**The data**

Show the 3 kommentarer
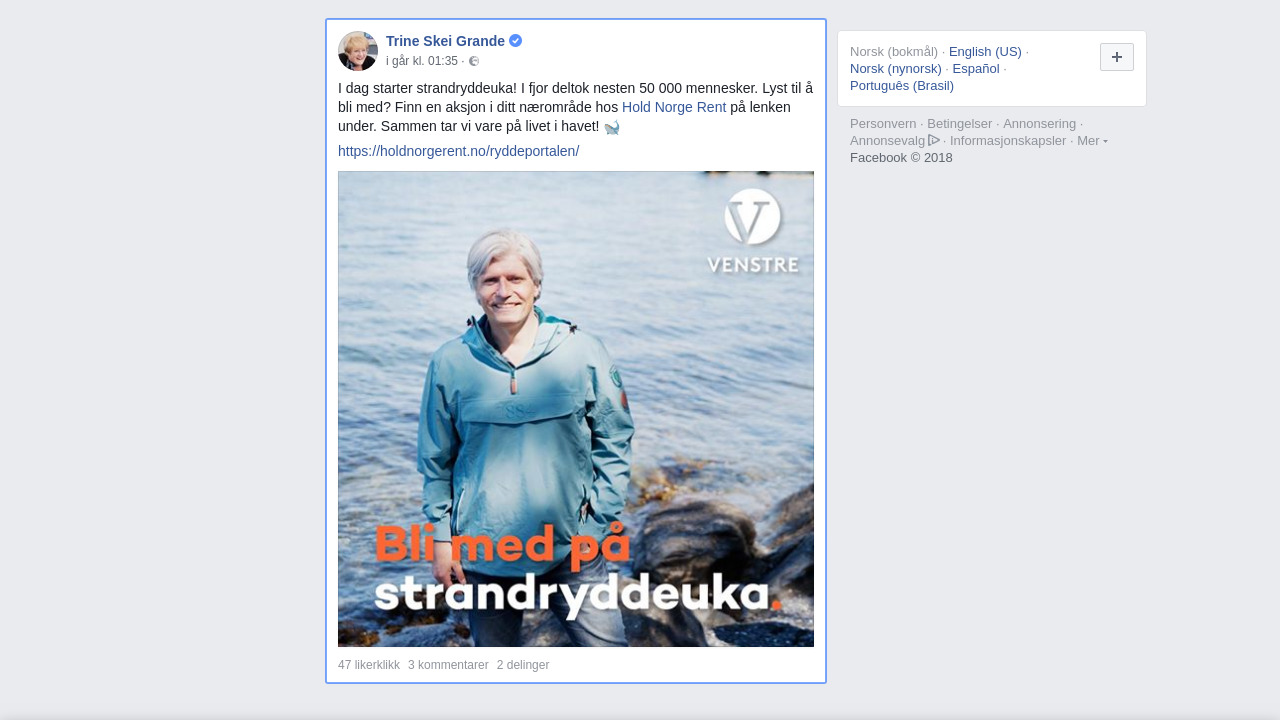Image resolution: width=1280 pixels, height=720 pixels. (x=448, y=665)
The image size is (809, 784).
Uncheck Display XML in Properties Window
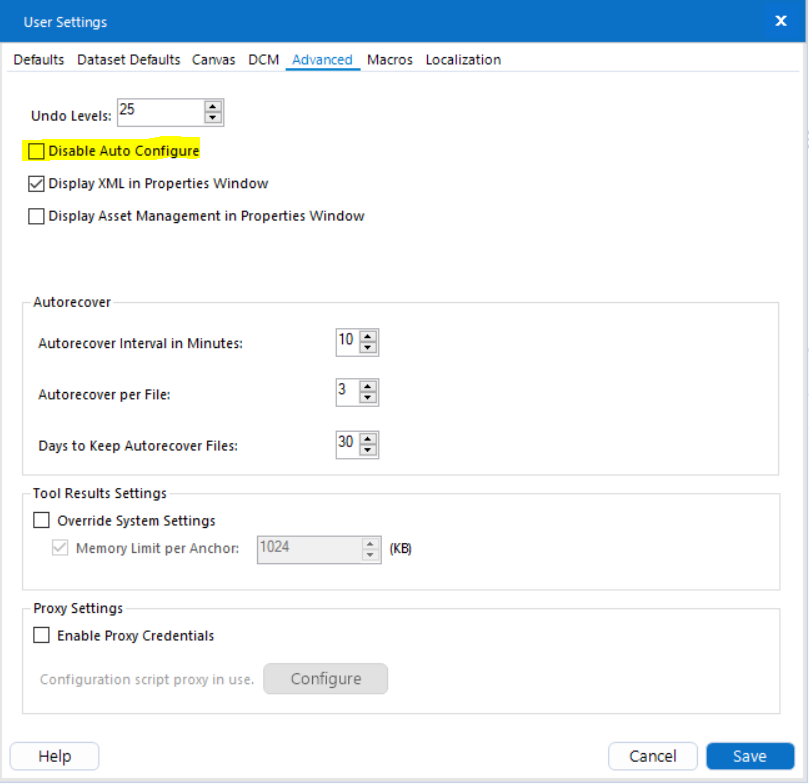point(37,184)
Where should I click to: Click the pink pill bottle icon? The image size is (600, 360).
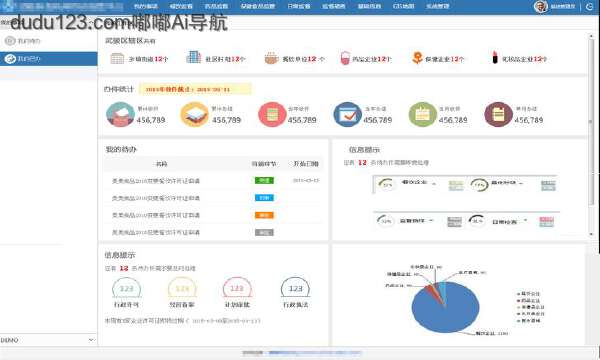345,58
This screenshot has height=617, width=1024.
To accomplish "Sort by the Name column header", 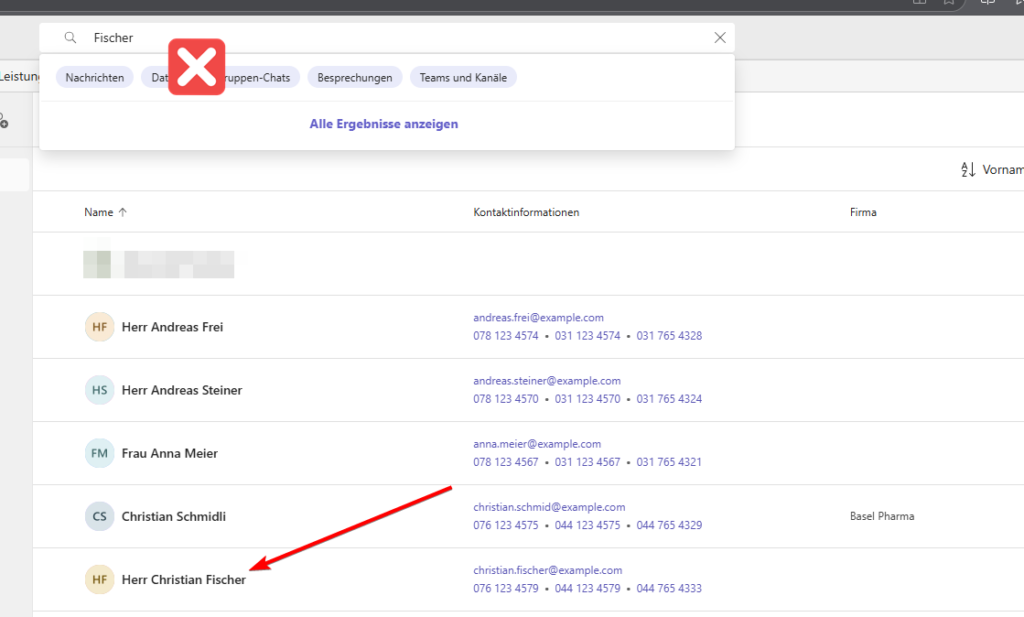I will point(99,212).
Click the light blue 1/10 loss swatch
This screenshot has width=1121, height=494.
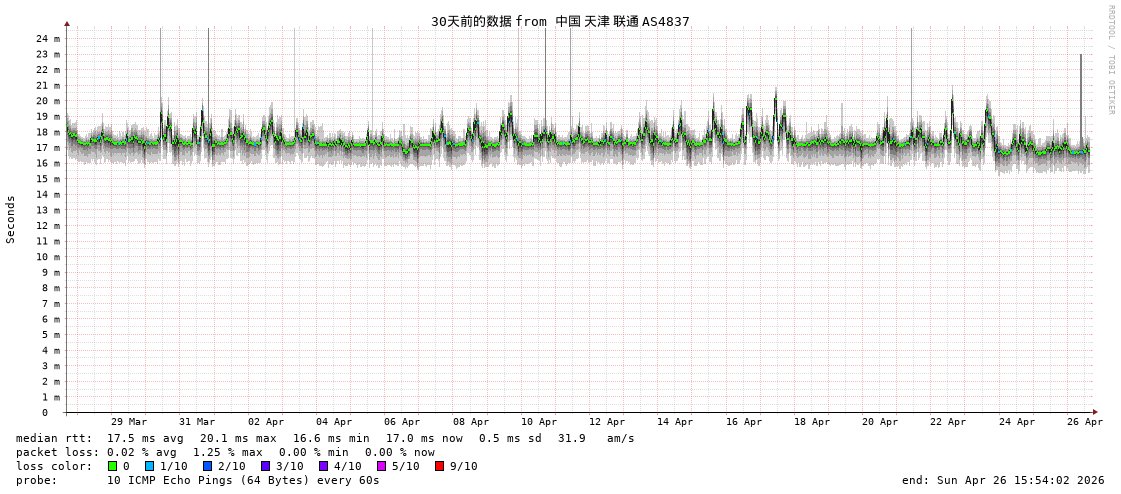pyautogui.click(x=149, y=466)
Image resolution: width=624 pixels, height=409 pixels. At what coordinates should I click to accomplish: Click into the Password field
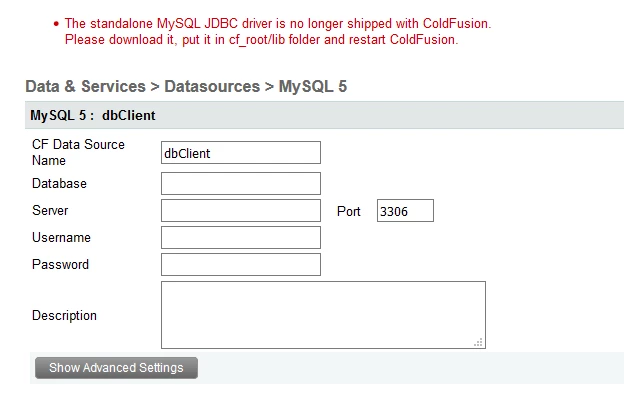[x=241, y=265]
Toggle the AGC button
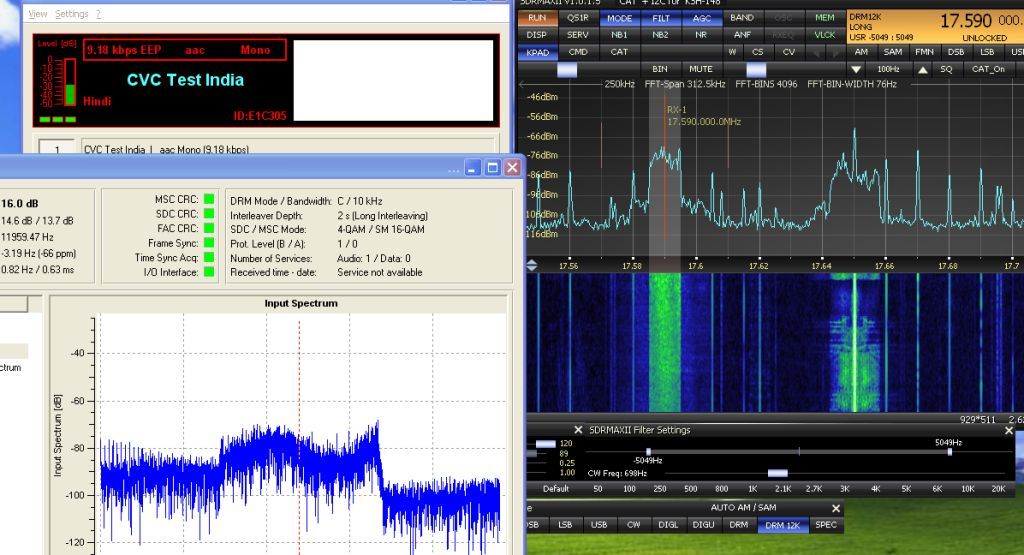 pos(701,18)
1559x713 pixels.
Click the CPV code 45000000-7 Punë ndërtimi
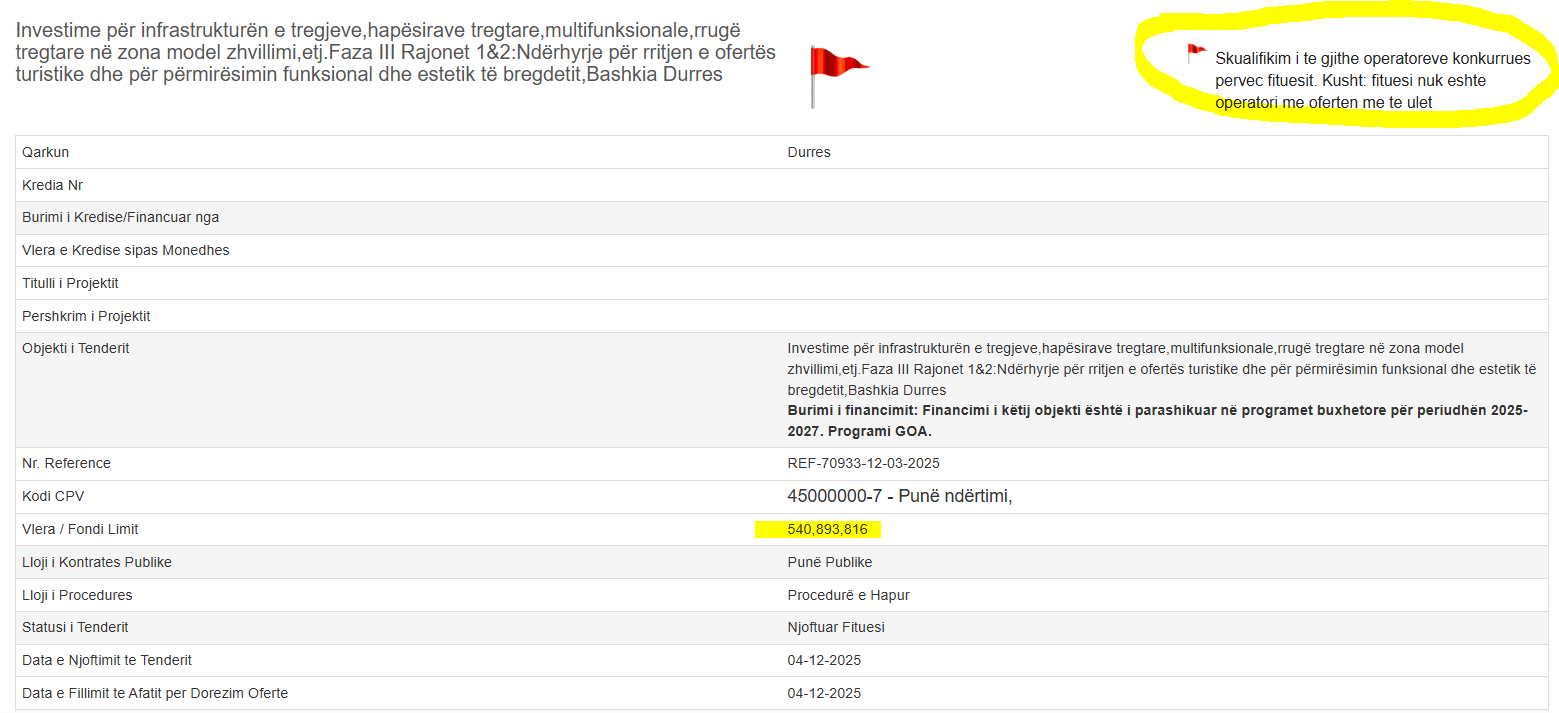[899, 496]
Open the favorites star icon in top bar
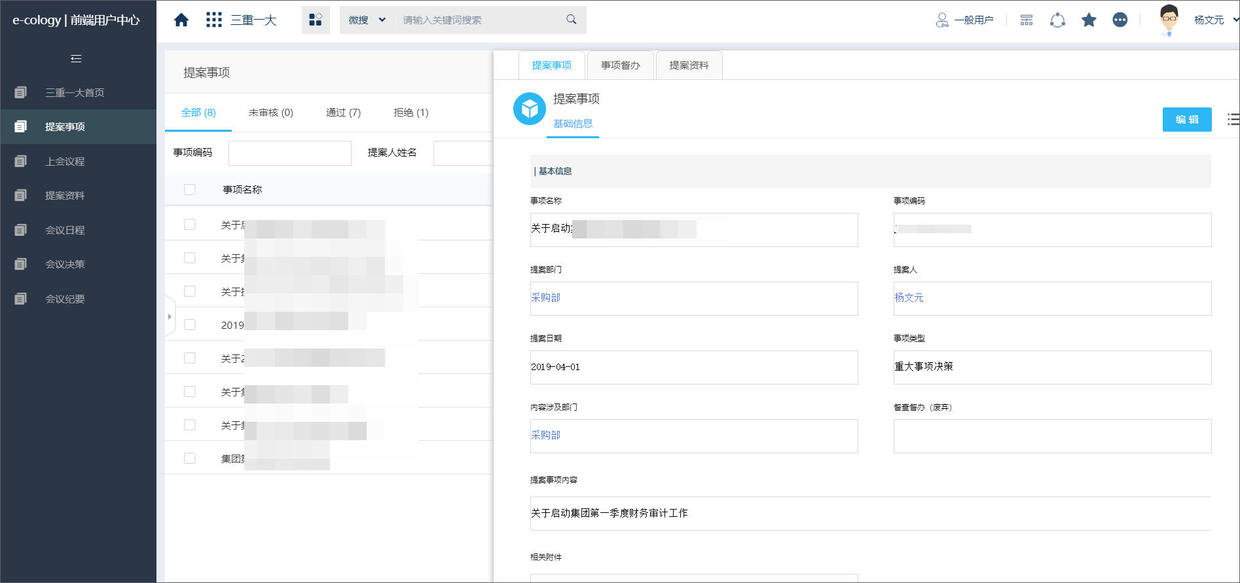This screenshot has height=583, width=1240. (x=1089, y=19)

**The exercise**
State how many lines of the data above contain the string "should", matching case exactly. Reply with the number alone.

**Solution for this exercise**
2